:: EXERCISE AIM ::
Transcribe all records exactly; omit pictures.

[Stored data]
--------------------------------------------------
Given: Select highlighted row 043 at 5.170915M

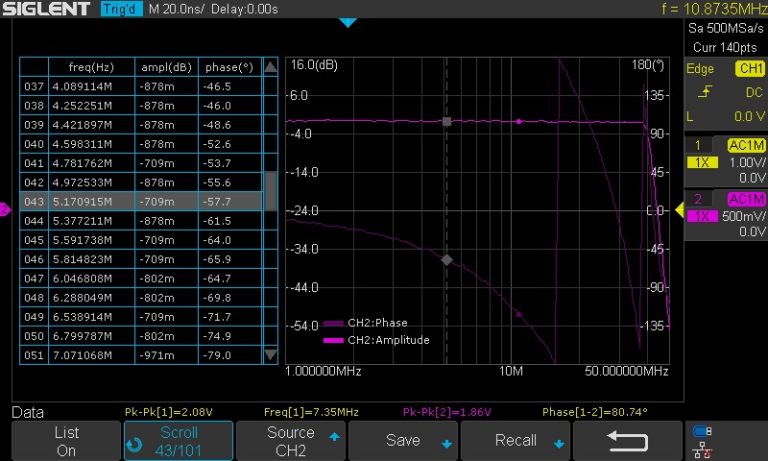Looking at the screenshot, I should (x=140, y=202).
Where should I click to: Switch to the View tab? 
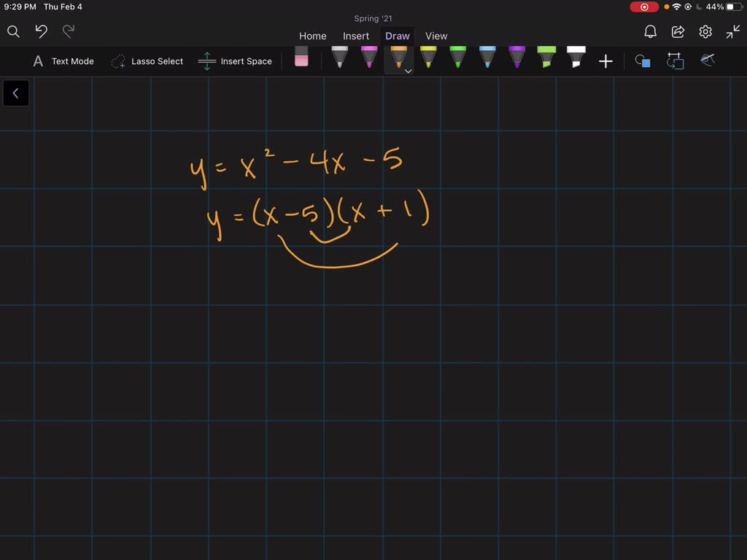pos(436,36)
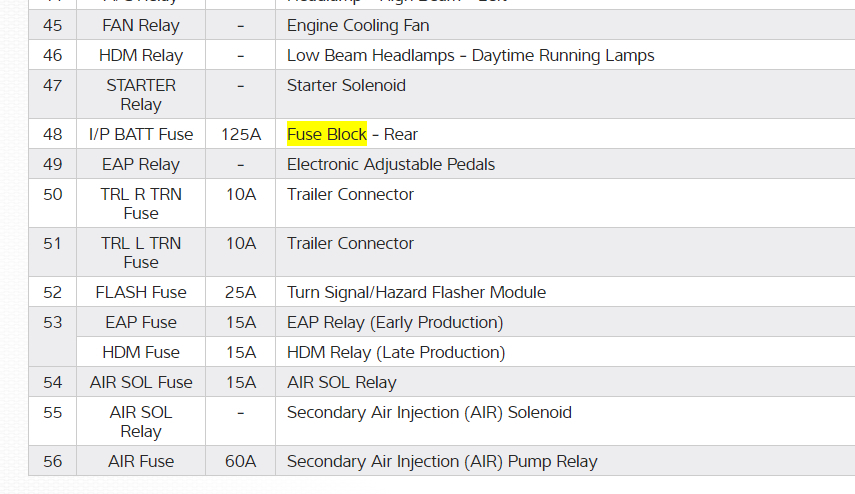The image size is (855, 494).
Task: Click the Low Beam Headlamps description text
Action: (x=470, y=55)
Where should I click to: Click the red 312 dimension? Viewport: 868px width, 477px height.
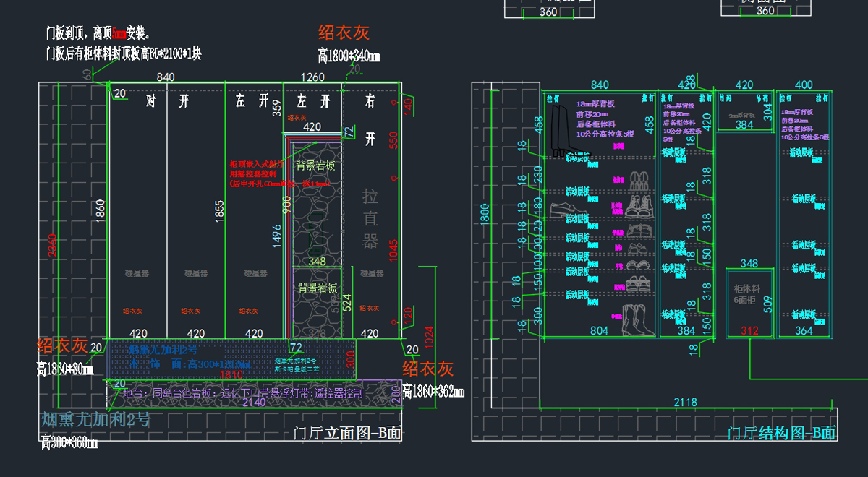click(749, 331)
--------------------------------------------------
:: TASK OUTPUT ::
Given: Select highlighted row 043 at 5.170915M

Looking at the screenshot, I should (x=140, y=202).
Where should I click to: Switch to the View tab? 
pos(436,36)
The image size is (855, 494).
Task: Click the Low Beam Headlamps description text
Action: (x=470, y=55)
Where should I click to: Click the red 312 dimension? Viewport: 868px width, 477px height.
click(749, 331)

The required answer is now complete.